Signing the rollout packages

BMC Client Management enables you to digitally sign the rollout packages. Currently, this feature is implemented only for Windows.

To configure the signature certificate

1. Go to Global Settings > System Variables > Rollout.

2. Click Edit and update the following parameters.
   
   

   Parameter	Description
   Signature Certificates	The certificate used for signing. It is picked up from the master certificates repository. You must add this certificate on the master server. If there is no certificate on the master, you will not see any option in this list. By default, this field is empty. To add the certificate on the master: 1. Copy the certificate contents in bin/certs/other/myCert.crt. 2. Copy the unencrypted certificate key in bin/certs/other/myCert.key. 3. Restart the service.
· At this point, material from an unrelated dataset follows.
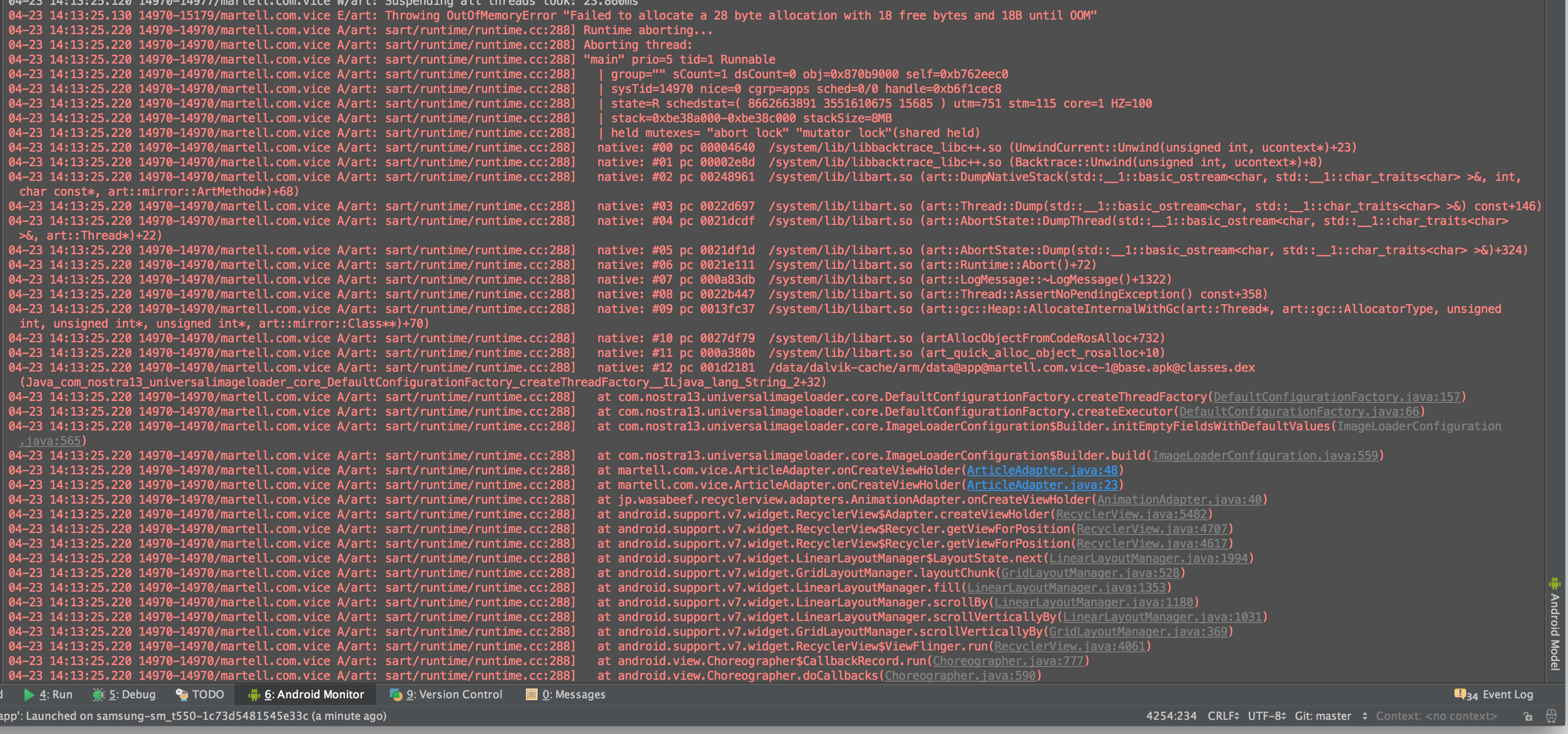Open the DefaultConfigurationFactory.java:157 link
1568x734 pixels.
(1337, 397)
The certificate appears in the console and the you can configure the rollout signing with this certificate. Use a code signing certificate purchased from a trusted authority such as Digicert. Generate a custom authority, patch all windows devices to add this authority as a trusted one for code signing (using a GP rule for example), generate a certificate issued by this authority, and use it for signing.
   Hash Type	The hash type can have either sha256 or sha512 value. The default value is sha256.
   Timestamp URL	Specify the signing server URL to timestamp your signature certificate. By default, http://timestamp.digicert.com is used.
   Check Timestamp Server Certificate	If the signing server URL uses 'https' then select this option to check the server certificate. By default, it is not selected. If you select this option and the timestamp server URL uses https, the timestamp will fail.

3. Click OK.

When you generate the rollout package after configuring the signature certificate as explained above, the rollout server requests the master server to sign the certificate. The master server then signs the certificate using the hash type specified in the configuration.